_Exercise details_
Please copy the rows below word for word, from the line with "The image size is (964, 756)." through the last row, including both ends.

Records of locating words and elements:
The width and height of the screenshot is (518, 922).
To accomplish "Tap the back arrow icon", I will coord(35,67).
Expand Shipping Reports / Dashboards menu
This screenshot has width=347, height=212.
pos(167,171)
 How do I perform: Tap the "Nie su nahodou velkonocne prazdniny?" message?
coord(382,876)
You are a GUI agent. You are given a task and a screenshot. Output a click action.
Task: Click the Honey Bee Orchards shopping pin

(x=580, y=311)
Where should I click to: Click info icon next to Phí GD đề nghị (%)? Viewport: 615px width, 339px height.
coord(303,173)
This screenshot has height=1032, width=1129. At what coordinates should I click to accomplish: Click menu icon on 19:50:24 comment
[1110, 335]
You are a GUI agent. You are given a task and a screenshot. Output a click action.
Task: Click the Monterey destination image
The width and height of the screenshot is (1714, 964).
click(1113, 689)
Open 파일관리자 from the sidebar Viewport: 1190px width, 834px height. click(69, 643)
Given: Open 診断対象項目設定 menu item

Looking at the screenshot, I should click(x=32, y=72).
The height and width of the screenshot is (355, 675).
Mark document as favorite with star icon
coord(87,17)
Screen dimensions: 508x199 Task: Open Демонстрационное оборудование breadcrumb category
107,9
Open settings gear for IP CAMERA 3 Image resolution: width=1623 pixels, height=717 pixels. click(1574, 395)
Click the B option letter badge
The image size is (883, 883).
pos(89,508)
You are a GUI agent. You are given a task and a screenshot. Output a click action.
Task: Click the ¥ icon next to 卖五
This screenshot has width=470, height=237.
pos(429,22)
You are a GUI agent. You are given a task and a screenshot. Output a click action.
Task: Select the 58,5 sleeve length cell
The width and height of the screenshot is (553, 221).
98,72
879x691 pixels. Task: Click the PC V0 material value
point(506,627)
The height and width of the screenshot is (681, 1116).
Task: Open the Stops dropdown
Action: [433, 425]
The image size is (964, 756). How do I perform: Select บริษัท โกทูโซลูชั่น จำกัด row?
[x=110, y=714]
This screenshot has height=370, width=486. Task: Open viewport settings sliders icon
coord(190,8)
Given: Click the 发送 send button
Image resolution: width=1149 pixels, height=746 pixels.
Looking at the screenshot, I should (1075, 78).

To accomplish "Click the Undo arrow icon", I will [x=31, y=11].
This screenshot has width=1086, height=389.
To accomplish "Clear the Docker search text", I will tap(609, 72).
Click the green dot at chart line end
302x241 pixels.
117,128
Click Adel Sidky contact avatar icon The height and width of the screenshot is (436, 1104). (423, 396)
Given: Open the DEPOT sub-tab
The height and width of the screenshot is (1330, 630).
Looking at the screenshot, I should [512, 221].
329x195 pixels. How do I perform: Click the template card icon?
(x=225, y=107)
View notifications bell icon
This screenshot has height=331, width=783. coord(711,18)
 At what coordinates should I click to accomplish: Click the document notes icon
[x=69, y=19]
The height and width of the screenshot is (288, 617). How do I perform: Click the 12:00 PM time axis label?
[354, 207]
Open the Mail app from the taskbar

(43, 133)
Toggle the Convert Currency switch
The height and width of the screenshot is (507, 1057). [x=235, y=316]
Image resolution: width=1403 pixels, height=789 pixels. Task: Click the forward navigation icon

_Task solution_
The image size is (964, 756). How do I perform: Select บริษัท โกทูโซลูชั่น จำกัด row?
[x=110, y=714]
This screenshot has height=370, width=486. Task: Open viewport settings sliders icon
coord(190,8)
Given: Click the 发送 send button
Image resolution: width=1149 pixels, height=746 pixels.
Looking at the screenshot, I should (1075, 78).

To accomplish "Click the Undo arrow icon", I will [x=31, y=11].
This screenshot has width=1086, height=389.
To accomplish "Clear the Docker search text", I will tap(609, 72).
Click the green dot at chart line end
302x241 pixels.
117,128
Click Adel Sidky contact avatar icon The height and width of the screenshot is (436, 1104). (423, 396)
Given: Open the DEPOT sub-tab
The height and width of the screenshot is (1330, 630).
Looking at the screenshot, I should [512, 221].
329x195 pixels. How do I perform: Click the template card icon?
(x=225, y=107)
View notifications bell icon
This screenshot has height=331, width=783. coord(711,18)
 At what coordinates should I click to accomplish: Click the document notes icon
[x=69, y=19]
The height and width of the screenshot is (288, 617). How do I perform: Click the 12:00 PM time axis label?
[354, 207]
Open the Mail app from the taskbar

(43, 133)
Toggle the Convert Currency switch
The height and width of the screenshot is (507, 1057). [x=235, y=316]
Image resolution: width=1403 pixels, height=789 pixels. Task: Click the forward navigation icon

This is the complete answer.